Observation des cachalots
Au large des côtes mauriciennes, il est fréquent d’observer des souffles successifs de cétacés pouvant s’élever jusqu’à 5 mètres de haut ! Il s’agit de souffles de cachalot que l’équipe de la MMCS reconnaît facilement à leur direction oblique à 45° sur la gauche. La MMCS étudie ces fascinants animaux depuis 15 ans ( ?) et est en mesure de confirmer la présence d’une population résidente autour de l’île Maurice qui compte près de 300 individus ( ?). Chassée dans les Mascareignes depuis le 18ème siècle pour le fameux spermati – une huile pure utilisée pour de multiples usages- l’espèce est protégée depuis la création du sanctuaire baleinier de l’Océan Indien en 1979 par la Commission Baleinière Internationale.
Missions de prospections visuelles et acoustiques en partenariat avec La Réunion
Face aux manque de connaissances sur le cachalot dans l’océan Indien, la MMCS s’est lancée en partenariat avec l’association Globice (Groupe Local d’Observation et d’Identification des Cétacés) basée à La Réunion, dans un projet d’étude spécifique sur cette espèce méconnue. Deux missions de prospections visuelles et acoustiques de 8 jours en mer ont été réalisées entre La Réunion et Maurice en mai 2008, puis en octobre 2009.

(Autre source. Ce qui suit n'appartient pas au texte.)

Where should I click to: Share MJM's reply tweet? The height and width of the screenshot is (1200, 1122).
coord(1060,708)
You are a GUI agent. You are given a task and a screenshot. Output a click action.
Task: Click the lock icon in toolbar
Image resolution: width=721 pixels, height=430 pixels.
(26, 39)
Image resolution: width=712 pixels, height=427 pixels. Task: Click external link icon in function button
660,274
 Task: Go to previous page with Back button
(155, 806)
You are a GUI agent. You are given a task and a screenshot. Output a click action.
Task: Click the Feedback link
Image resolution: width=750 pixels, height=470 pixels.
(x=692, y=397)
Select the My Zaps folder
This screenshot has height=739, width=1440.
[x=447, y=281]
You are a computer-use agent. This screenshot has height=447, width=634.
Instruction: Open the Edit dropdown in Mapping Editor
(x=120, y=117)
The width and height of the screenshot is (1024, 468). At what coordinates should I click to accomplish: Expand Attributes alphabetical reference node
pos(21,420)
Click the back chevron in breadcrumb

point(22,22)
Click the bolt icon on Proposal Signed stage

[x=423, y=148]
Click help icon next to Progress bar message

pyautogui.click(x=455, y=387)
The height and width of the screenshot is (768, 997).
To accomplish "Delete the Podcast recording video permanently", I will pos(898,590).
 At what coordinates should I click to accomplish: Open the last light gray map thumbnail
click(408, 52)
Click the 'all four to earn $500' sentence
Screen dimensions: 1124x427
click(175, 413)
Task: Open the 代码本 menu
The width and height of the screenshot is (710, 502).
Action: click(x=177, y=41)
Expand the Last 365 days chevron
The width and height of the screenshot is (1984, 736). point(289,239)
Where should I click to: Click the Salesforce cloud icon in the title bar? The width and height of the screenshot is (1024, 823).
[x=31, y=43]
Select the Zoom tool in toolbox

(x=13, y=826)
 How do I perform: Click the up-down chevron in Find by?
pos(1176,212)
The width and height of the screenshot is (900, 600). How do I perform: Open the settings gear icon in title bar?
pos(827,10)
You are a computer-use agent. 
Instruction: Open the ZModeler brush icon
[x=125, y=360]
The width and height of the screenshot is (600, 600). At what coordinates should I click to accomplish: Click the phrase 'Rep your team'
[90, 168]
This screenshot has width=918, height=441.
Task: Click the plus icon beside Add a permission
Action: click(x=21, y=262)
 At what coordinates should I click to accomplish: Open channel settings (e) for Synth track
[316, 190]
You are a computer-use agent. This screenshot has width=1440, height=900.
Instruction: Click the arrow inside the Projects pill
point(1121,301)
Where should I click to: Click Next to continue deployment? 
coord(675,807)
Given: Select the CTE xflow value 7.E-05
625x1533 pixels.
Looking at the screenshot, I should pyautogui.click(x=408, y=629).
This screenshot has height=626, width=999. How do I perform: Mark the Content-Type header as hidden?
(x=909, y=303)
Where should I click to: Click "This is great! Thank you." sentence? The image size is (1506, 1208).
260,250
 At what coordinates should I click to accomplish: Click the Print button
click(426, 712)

D’après Adèle Cadinouche, ce n’est pas un hasard si les cachalots résident à l’île Maurice dont la géomorphologie des fonds marins offre des conditions idéales. En plus d’être protégés des vents dominants, certains pans de la côte ouest offrent des tombants dégringolant jusqu’à 1500 mètres de profondeurs, et constituant des sites de chasse parfaits pour les cachalots qui y trouvent notamment des calamars, leurs mets favoris.
Des observations ont pu être relevées concernant la structure sociale et l’activité des groupes : les cachalots forment généralement deux genres de groupes sociaux : les groupes de mâles et les groupes de femelles accompagnées de leurs petits.
Le cachalot est inscrit sur la Liste rouge de l’IUCN comme espèce vulnérable
Un catalogue de photo identification a été élaboré par les deux associations à partir de nageoire dorsale des cachalots et de la face inférieure de leur nageoire caudale qui possèdent une découpe unique pour chaque individu.
Pouvant peser plus de 50 tonnes, le cachalot peut mesurer jusqu’à 18 m de long à l’âge adulte et a une durée de vie estimée entre 60 à 70 ans. Les plongeurs ont de quoi envier les performances de ce cétacé qui détient le record d’apnée avec une moyenne estimée à 60 minutes. Quand il plonge, le cachalot abaisse la température du spermati contenu dans sa tête en faisant pénétrer de l’eau par son conduit nasal. L’huile devient solide et favorise la descente. Pour remonter, il lui suffit de chasser l’eau par son évent, qui se situe sur le dessus de sa tête et qui se ferme pendant la plongée. Une technique parfaite qui a inspirée nombre de physiciens et fabricants de matériel de plongée. Bien que la chasse soit interdite depuis une vingtaine d’année, le cachalot est inscrit sur la Liste rouge de l’IUCN comme espèce vulnérable.